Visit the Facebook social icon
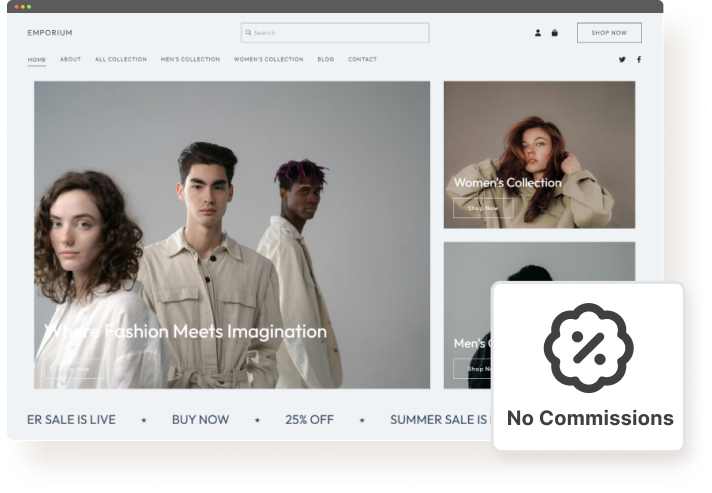 pyautogui.click(x=639, y=60)
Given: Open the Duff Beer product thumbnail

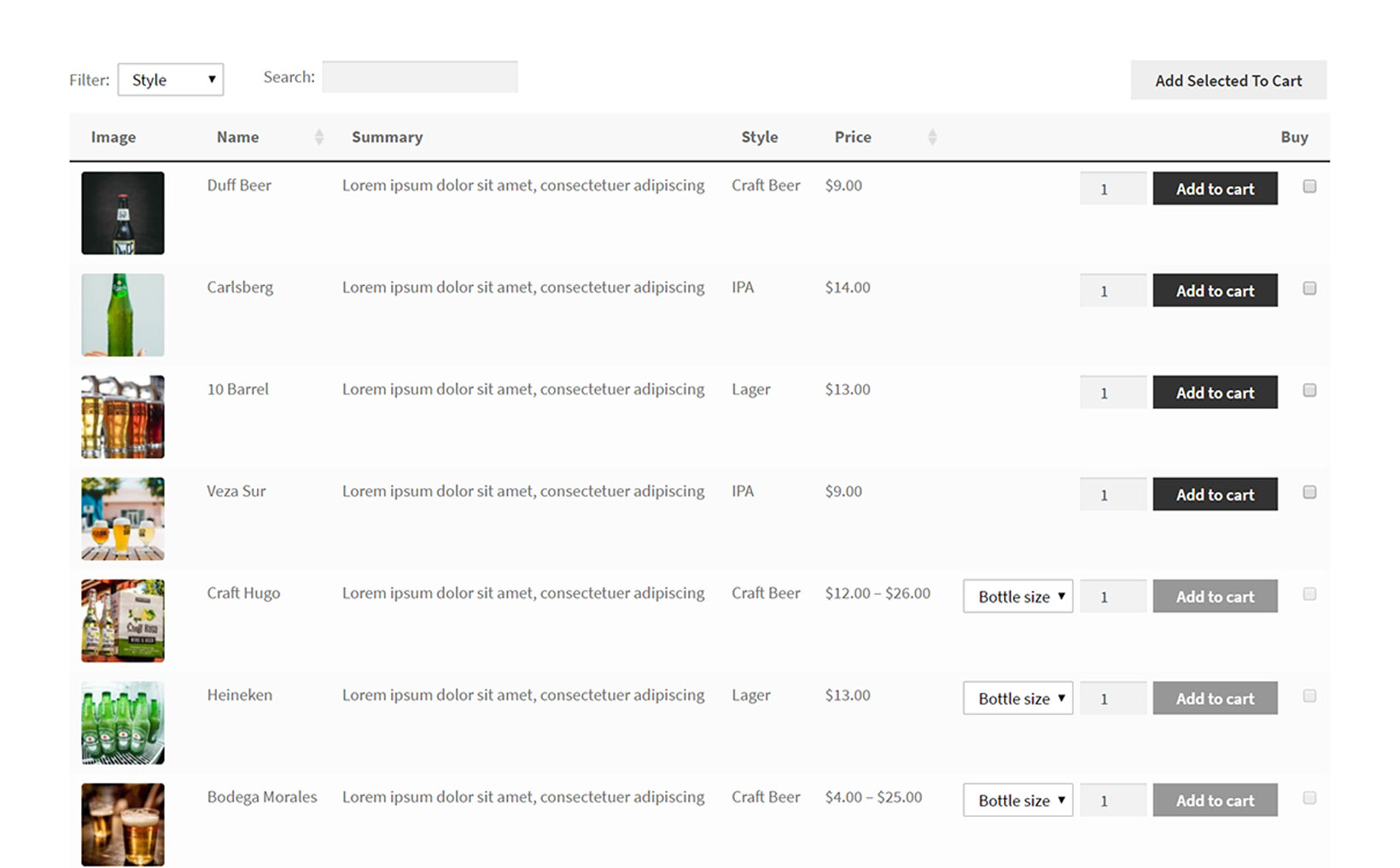Looking at the screenshot, I should click(x=123, y=213).
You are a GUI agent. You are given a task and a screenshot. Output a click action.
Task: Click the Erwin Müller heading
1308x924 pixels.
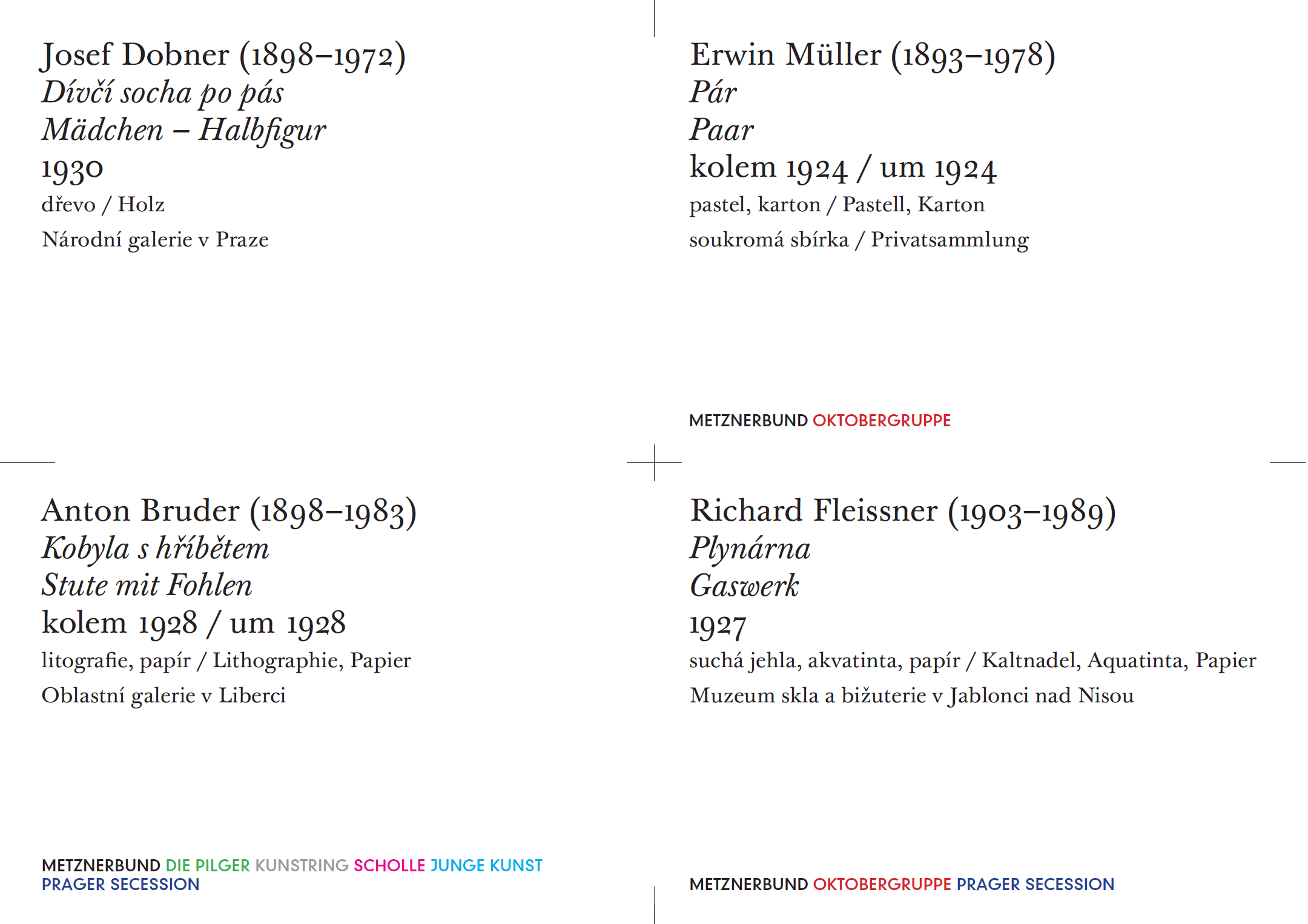coord(873,56)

▸ **Your task**: Repeat the exact lines from the first line of the data through the line containing "Task: Click the Erwin Müller heading". Nothing else, no pictures.

▸ **Response area**:
Visit the Facebook social icon
 pyautogui.click(x=639, y=60)
Given: Open the Duff Beer product thumbnail

Looking at the screenshot, I should click(x=123, y=213).
You are a GUI agent. You are given a task and a screenshot. Output a click action.
Task: Click the Erwin Müller heading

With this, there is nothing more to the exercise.